The pipeline company, Energy Transfers Partners (ETP), blatantly ignored the recommendations of multiple official departments: the Department of the Interior, the Environmental Protection Agency, and the Advisory Council on Historic Preservation. Each of these groups recommended more study before moving ahead with the Dakota Access Pipeline (DAPL).

Because burial grounds do not resemble European-style headstones, companies like ETP consider the burial sites to be open prairie. Just as when Europeans arrived in the Americas and decided there was nothing there since settlements did not look European, to this day, Native peoples are invisible and inconsequential to business interests. Racism's strategy of invisibility is alive and well today.

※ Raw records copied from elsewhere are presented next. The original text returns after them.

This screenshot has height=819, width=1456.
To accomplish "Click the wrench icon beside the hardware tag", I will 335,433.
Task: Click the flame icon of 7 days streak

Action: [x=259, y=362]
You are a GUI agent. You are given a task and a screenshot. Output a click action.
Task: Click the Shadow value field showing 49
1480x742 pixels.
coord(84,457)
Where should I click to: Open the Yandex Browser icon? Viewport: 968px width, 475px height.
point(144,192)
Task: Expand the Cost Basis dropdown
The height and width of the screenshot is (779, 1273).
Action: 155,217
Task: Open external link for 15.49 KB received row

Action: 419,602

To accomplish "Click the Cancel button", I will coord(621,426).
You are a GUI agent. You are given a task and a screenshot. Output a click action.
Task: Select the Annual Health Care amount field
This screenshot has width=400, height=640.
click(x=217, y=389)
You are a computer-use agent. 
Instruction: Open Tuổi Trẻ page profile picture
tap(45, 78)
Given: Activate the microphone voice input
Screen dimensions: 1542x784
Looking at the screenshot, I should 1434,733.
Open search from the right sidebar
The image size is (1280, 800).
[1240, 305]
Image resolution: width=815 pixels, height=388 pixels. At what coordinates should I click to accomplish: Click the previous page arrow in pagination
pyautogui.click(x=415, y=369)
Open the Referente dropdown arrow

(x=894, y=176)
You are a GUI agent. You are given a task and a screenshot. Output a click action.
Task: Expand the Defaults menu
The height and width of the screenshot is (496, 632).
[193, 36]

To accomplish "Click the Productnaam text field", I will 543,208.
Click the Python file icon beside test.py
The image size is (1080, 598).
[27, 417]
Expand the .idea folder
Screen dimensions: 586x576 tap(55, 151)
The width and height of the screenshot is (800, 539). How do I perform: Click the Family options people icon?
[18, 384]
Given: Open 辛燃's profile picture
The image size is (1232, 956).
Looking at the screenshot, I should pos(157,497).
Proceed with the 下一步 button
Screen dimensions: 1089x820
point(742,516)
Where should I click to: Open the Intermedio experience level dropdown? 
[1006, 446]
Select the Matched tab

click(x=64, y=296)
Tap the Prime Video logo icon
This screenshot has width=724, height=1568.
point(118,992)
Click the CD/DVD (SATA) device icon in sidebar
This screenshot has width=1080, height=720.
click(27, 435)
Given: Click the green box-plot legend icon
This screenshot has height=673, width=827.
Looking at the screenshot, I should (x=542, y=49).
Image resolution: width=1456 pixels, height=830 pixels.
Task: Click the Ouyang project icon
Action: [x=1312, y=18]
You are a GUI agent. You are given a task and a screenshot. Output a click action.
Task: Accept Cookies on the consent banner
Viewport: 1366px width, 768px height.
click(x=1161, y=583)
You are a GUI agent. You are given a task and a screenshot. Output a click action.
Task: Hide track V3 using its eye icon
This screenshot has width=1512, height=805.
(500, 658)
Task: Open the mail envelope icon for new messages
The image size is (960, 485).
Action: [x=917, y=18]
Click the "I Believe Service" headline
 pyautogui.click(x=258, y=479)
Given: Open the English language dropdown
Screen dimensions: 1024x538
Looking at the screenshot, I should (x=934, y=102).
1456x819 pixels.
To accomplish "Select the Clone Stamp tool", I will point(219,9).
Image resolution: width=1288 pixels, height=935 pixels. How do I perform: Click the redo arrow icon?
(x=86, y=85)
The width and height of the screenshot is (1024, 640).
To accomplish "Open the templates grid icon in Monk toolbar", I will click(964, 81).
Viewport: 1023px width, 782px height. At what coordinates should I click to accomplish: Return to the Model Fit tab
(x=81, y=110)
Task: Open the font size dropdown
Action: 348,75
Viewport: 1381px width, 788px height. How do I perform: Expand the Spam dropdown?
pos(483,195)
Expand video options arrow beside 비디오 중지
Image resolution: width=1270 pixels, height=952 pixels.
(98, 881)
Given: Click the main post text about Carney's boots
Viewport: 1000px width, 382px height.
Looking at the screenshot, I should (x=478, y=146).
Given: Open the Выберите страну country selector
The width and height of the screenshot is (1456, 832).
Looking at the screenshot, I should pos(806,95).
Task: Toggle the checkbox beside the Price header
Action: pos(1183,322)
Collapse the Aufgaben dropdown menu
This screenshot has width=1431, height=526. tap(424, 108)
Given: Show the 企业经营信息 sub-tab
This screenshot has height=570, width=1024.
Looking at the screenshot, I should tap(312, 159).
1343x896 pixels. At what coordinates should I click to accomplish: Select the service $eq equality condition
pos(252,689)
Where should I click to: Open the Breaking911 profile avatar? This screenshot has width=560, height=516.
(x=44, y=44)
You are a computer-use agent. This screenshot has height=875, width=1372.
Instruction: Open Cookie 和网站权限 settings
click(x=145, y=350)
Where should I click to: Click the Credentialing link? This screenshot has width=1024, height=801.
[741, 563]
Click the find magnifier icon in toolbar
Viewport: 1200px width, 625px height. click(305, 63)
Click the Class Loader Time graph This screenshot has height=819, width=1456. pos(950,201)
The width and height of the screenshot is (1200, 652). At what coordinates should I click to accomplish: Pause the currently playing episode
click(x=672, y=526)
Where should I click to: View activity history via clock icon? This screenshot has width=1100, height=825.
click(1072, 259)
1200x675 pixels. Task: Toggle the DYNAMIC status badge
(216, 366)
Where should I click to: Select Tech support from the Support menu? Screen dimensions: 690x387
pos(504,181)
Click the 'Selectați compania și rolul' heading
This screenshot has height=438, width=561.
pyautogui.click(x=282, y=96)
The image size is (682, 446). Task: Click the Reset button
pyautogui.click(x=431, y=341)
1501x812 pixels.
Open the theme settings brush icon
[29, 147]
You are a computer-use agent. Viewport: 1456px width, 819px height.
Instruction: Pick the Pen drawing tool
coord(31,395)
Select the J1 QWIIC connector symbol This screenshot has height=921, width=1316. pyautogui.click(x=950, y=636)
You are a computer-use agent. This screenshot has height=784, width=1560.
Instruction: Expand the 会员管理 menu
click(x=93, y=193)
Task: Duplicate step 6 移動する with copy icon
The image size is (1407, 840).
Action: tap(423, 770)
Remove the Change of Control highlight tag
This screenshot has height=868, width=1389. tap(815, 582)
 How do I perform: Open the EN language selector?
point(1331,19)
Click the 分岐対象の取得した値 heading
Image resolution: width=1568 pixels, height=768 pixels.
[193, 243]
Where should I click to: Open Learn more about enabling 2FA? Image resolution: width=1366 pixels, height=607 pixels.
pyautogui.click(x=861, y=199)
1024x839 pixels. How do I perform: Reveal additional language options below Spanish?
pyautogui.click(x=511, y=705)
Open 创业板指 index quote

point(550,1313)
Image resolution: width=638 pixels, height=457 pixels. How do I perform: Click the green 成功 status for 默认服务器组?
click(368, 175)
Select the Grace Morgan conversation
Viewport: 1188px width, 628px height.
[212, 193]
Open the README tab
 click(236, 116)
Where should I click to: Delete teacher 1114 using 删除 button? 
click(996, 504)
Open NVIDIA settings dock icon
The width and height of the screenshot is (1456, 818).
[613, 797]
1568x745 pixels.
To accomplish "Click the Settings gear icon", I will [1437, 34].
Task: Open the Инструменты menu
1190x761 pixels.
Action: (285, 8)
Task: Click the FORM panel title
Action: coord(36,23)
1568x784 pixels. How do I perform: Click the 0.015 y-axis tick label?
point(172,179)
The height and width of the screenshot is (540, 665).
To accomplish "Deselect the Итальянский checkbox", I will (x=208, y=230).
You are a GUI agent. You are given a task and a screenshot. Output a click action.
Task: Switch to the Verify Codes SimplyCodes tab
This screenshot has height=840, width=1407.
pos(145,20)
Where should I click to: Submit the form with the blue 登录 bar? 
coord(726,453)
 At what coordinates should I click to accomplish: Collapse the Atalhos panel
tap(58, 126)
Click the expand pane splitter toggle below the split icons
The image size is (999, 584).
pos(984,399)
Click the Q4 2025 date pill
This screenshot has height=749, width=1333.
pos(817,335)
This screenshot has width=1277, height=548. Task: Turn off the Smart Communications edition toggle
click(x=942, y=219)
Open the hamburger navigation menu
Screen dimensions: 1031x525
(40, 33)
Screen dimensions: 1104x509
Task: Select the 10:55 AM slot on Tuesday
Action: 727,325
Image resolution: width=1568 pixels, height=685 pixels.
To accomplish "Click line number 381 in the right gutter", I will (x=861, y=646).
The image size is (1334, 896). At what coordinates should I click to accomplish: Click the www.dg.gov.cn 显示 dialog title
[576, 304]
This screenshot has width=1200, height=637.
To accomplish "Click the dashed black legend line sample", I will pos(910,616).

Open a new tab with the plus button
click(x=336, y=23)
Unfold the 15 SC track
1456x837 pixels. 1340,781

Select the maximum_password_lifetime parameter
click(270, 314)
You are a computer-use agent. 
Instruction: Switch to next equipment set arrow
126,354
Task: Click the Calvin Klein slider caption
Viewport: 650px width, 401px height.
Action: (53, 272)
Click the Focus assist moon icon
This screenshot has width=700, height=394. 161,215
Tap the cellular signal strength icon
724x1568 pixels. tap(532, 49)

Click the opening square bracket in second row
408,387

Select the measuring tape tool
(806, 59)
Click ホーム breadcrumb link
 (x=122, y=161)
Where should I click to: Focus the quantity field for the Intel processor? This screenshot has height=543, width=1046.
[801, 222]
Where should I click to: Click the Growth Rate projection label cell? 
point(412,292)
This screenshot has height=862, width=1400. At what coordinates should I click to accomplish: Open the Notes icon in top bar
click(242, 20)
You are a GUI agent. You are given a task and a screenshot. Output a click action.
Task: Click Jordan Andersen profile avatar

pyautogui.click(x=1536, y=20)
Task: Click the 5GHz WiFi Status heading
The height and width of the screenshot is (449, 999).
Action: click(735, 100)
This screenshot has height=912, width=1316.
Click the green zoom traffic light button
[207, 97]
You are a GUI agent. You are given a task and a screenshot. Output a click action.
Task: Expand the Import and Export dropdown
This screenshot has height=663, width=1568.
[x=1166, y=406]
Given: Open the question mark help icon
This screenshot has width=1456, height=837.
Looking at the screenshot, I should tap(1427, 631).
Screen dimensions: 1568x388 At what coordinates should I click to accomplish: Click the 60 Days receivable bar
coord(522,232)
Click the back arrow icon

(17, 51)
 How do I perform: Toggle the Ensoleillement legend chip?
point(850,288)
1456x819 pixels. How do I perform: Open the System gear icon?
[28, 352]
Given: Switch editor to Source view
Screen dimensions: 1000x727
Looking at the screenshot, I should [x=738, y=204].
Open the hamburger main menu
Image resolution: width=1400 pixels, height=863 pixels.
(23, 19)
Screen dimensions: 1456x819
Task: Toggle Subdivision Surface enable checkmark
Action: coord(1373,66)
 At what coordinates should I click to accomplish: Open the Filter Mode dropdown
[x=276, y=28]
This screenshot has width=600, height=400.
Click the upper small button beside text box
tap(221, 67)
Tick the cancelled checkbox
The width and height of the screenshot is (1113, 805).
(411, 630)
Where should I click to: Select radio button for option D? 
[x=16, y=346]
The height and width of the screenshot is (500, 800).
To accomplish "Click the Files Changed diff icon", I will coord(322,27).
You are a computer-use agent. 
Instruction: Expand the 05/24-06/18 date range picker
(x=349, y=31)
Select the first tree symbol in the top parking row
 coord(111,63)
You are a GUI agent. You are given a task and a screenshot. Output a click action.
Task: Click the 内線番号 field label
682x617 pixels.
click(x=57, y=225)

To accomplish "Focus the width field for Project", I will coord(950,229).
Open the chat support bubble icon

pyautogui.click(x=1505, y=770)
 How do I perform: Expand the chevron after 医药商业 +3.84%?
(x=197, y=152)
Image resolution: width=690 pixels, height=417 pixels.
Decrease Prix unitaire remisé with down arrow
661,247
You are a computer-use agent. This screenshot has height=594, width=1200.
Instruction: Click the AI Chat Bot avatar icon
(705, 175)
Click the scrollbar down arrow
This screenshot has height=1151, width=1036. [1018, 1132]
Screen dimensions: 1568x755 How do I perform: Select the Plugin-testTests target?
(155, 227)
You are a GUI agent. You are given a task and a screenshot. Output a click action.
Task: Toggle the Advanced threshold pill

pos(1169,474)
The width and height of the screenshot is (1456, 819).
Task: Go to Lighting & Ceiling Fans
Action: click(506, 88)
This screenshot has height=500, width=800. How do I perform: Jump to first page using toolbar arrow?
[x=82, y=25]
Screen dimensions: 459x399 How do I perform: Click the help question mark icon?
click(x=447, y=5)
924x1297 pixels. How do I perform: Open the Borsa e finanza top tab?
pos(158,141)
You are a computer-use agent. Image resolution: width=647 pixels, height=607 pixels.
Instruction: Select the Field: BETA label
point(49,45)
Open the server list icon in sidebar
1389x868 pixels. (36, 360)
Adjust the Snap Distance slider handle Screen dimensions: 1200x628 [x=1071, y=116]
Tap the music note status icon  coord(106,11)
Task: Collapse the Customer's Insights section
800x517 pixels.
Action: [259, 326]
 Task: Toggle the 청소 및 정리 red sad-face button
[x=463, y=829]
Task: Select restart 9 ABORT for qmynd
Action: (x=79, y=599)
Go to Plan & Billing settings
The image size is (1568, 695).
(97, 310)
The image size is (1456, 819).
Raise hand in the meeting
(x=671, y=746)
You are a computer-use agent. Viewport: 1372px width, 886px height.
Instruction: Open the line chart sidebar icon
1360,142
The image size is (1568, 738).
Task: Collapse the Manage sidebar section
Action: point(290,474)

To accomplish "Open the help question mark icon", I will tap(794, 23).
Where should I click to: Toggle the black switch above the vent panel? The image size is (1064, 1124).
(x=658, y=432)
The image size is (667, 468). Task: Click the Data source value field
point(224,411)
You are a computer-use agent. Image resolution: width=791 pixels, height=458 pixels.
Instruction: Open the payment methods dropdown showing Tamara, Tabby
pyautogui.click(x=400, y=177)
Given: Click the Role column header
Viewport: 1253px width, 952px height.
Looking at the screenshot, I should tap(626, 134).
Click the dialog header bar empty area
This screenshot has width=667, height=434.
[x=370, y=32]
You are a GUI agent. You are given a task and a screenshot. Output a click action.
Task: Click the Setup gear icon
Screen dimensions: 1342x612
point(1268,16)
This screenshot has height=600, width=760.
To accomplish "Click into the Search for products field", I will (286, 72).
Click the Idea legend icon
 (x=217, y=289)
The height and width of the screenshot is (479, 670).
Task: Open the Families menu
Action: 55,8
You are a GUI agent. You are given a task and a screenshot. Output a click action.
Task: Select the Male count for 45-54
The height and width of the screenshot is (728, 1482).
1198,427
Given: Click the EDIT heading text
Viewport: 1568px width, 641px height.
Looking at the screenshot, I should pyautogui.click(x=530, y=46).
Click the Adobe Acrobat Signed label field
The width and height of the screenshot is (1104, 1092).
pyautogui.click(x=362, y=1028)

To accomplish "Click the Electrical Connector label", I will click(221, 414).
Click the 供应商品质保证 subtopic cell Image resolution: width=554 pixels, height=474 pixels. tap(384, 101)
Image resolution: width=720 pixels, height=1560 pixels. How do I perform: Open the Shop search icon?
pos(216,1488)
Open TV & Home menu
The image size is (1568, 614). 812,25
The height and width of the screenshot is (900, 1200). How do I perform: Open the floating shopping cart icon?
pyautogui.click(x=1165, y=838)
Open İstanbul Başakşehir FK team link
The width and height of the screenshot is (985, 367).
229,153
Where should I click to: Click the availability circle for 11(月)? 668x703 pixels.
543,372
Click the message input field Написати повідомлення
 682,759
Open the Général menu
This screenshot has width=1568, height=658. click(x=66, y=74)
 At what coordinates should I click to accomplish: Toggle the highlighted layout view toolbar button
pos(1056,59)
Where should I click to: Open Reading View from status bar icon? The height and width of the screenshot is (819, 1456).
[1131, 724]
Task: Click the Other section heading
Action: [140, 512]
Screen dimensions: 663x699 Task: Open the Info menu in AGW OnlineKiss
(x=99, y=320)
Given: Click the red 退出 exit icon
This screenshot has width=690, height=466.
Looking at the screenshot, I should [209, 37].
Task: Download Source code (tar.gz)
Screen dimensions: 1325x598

When the court decision came down, shockingly, it went against the Native American claims of burial grounds and allowed the bulldozing to continue. In virtually the same moment, I learned that the Obama administration had stopped the construction of the pipeline through Native lands in the Dakotas. I can only imagine that President Obama and I shared similar feelings of horror as we watched dogs viciously attack Native Americans as they stood to protect the land and water against oil defilement. It may well be another legacy of the Obama Administration that this plea for justice from Native Americans was not ignored.

As the Global Moderator of Metropolitan Community Churches, I join religious leaders from Methodist, Presbyterian, Episcopal, UCC, and others who have spoken out to support the stand of Native Americans. We know that both the government and the churches have a long history of exploitation, betrayal, broken treaties and wars. We have learned enough to know that when Native Americans are treated as trespassers on their own land, something is deeply wrong. We must act now. When the land is gone and the water is gone, there will be nothing left to save. For all Americans, the future of our children depends on a rapid shift to sustainable energy sources.

In the Dakotas, construction is paused, but we call on the U.S. government to stop construction on all pipelines. Oil is poisoning our waters and land. For Native Americans, this is just one more expression of genocide. Even the American Petroleum Institute projects spills of 40,000 barrels of petroleum products this year. Right now, almost 15 billion barrels of oil traverse the pipelines. Global warming and the poisoning of our land and water give us no option but to end the burning. This is a crime against humanity and a crime against nature. Those who are most vulnerable, the poor, those with little power or voice, will be the ones most impacted.

When will we learn? How do we stop the defilement of sacred lands and the despoilment of our waterways while our climate heats beyond all recognition? We must stop the burning and turn to renewable energies. It can be done, but there is not much time to do it. May all our relatives be blessed.